From: Germán Diago (germandiago_at_[hidden])
Date: 2011-02-07 10:20:57


>  I need to study boost concept check better, but I believe that concept checking was one of the goals of 6 year-old Boost Interface Library.   Or did you mean to say that you wanted boost concept check to validate your interfaces as conforming to the concept. There is a good possibility that my design (public function objects) would have more difficulty conforming to concepts than yours (public member functions).

If you are following the c++0x standarization process, you know that
there was a concepts proposal that finally went out of the standard.
This is what Boost.ConceptCheck tries to workaround as a library.
But there's a piece missing. Concepts are a compile-time feature. I
want that classes covering those compile-time concepts can be stored,
without knowing the type and without requiring inheritance.
So, the goal of my library is the runtime part of the compile-time
feature called concepts that were to go inside c++0x.

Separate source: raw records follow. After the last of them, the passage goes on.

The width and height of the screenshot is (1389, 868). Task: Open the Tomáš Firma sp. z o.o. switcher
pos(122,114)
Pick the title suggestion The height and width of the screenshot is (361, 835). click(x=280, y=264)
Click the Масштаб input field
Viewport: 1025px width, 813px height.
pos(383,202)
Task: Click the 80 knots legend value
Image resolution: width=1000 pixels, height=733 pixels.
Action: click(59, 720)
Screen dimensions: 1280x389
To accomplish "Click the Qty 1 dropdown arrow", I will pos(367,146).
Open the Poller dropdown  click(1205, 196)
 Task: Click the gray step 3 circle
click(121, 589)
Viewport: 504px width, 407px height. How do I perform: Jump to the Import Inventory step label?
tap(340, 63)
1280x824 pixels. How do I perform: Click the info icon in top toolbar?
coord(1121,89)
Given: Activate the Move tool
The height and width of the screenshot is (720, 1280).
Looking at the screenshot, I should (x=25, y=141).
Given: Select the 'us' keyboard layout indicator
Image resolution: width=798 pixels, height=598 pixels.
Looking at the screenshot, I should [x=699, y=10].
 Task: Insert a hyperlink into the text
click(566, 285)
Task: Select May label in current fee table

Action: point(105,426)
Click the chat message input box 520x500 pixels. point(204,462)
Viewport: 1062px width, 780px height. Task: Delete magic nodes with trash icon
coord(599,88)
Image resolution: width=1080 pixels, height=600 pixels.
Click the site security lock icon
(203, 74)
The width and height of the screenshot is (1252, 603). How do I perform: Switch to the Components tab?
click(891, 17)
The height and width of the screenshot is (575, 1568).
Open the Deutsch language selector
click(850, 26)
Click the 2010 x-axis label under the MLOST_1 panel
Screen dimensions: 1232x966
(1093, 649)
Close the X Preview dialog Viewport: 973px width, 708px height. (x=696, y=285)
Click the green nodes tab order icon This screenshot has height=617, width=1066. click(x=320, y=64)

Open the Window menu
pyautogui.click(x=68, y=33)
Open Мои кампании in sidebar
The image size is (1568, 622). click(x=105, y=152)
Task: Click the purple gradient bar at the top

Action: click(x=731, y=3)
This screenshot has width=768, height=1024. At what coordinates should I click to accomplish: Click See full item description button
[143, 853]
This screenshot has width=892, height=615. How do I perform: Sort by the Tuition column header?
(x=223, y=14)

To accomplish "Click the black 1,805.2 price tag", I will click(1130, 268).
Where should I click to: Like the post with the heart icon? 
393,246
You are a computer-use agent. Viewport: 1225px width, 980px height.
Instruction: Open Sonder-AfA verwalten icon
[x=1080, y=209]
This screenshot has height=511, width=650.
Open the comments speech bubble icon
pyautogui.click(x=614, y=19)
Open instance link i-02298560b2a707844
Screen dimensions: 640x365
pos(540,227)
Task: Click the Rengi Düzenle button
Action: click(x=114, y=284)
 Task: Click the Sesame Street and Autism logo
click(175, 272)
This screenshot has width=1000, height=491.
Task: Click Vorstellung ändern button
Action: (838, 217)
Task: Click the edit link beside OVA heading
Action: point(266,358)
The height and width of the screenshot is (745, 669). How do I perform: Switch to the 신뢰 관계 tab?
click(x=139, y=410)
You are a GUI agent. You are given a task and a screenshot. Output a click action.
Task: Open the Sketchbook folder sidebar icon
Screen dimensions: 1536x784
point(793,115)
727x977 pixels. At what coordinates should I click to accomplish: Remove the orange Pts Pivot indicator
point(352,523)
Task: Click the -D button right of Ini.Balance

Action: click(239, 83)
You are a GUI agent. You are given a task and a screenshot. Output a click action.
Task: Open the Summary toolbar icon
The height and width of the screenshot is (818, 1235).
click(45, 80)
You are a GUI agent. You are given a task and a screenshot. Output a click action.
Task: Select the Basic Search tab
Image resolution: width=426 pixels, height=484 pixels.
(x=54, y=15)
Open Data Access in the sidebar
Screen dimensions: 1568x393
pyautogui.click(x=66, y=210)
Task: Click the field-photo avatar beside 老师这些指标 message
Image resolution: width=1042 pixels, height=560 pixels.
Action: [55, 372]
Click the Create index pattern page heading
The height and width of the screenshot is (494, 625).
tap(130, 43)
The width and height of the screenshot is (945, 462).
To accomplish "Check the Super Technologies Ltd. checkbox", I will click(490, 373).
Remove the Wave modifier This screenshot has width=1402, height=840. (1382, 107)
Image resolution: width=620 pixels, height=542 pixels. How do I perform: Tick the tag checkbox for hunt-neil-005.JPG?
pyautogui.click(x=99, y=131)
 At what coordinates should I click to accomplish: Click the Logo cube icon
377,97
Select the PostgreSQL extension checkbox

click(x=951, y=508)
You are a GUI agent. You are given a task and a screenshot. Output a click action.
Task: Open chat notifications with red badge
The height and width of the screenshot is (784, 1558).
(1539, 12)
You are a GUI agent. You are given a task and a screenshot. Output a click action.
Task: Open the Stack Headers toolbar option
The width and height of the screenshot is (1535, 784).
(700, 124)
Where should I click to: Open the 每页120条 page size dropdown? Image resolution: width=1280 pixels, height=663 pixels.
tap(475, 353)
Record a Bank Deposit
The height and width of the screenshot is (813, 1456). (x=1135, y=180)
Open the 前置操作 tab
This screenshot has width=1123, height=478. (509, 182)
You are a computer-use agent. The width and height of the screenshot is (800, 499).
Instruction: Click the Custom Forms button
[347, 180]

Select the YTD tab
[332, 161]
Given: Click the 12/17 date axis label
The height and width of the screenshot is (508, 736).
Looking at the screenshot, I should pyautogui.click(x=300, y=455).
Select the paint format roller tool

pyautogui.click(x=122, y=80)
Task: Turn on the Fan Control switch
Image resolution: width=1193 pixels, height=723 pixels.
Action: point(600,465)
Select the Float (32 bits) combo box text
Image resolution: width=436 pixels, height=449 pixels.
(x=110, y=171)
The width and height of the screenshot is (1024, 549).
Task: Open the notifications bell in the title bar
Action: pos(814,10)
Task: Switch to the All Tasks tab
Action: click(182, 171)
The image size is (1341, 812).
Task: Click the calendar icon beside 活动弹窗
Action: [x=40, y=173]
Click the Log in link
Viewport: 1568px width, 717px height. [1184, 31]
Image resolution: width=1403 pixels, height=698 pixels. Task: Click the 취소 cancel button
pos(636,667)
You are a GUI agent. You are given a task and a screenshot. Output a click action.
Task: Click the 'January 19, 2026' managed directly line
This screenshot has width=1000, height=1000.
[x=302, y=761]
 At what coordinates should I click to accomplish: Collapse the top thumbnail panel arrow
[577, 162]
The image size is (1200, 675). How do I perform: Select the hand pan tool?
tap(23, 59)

> I recently modified my interface to support custom transformations of the interface via a template parameter.  My idea was that I would implement a few initial transformation:
>
>        mirror_interface       - exposes the un-modified interface.
>        async_interface       - converts all return types into futures<return_type>
>        const_interface        - only exposes const methods.

I think that the goals of your library are broader than those of mine.
I just want that compile-time concepts can be held in a runtime
object. That's my primary goal now.

> I don't like the use of macro's, but one of my design goals was to provide reflection on the interface and macro's are the best way to ensure names stringize properly and to reduce boiler plate code.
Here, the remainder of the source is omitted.